▶ Reading text
________
SM: I always like to
treat my antagonists in exactly the same way as every other character in the
books – they have to have reasons behind what they’re doing. Those reasons
might seem twisted and weird from the outside, but to them they have to make
perfect sense. My belief is that we’re all capable of doing monstrous things,
it’s just a question of whether or not we can justify doing them to ourselves.
Serial killers don’t wake up in the morning and think, “You know what? Today,
I’m going to be really, really evil! That’ll be nice for a change.” They do
what they do because it makes sense to them and they can justify their actions.
And the same thing is true of every atrocity ever committed.
DM: The grotesquery of the horrific aspects of the
novel seems to be both counter-balanced and reflected in the humour of your
characters. How do you see the juxtaposition of horror and humour functioning
in your work?
________
▶ What is asked
a - Quote the author interview on antagonists word for word, between "SM: I always" and "them to ourselves.", inclusive.
b - Write the next part of the author interview on antagonists, picking up after its final sentence.

▶ Recorded data
________
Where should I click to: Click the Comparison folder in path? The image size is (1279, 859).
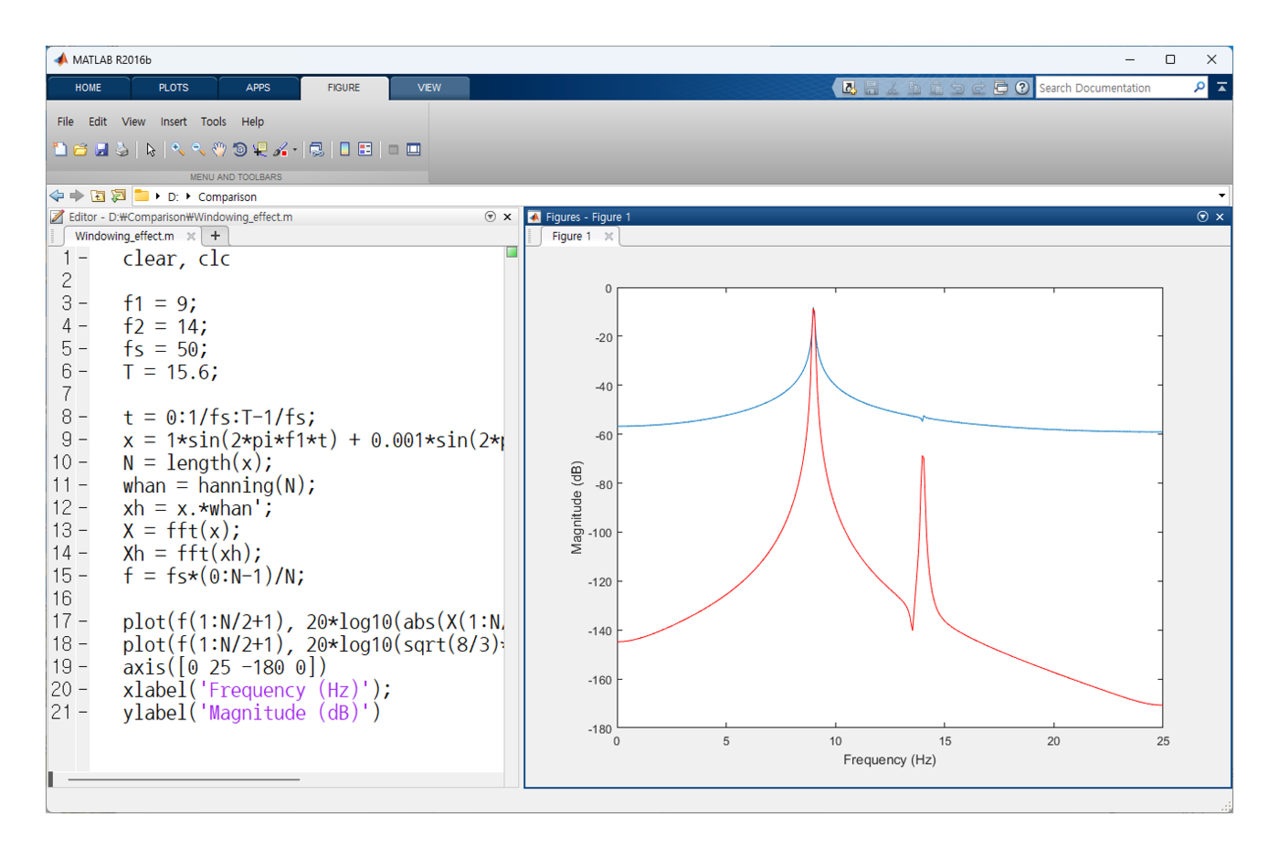tap(227, 197)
________
▶ Outputs by task
a -
SM: I always like to
treat my antagonists in exactly the same way as every other character in the
books – they have to have reasons behind what they’re doing. Those reasons
might seem twisted and weird from the outside, but to them they have to make
perfect sense. My belief is that we’re all capable of doing monstrous things,
it’s just a question of whether or not we can justify doing them to ourselves.

b -
SM: It’s a happy
accident and comes from treating all the characters as real people. Police
officers aren’t the slab-faced bastions of justice they’re often portrayed to
be. They’re just like you and me. They do good work, they occasionally screw
up, and they make fun of each other. I’ve worked in teams my whole adult life
(well… until I became a writer) and humour was always a big part of the team
dynamic. And the worse things got, the bleaker the prognosis, the darker the
jokes became. I just applied that to the characters in the books. It’s there, because
that’s what real people do.
DM: This seemed to be largely absent from Birthdays for the Dead, which I felt was
almost nihilistic at times. It is a powerful book, but also a fairly harrowing
read. I believe you are writing a follow-up and wondered whether you intend to
offer Detective Constable Ash Henderson a glimmer of light for his second
outing?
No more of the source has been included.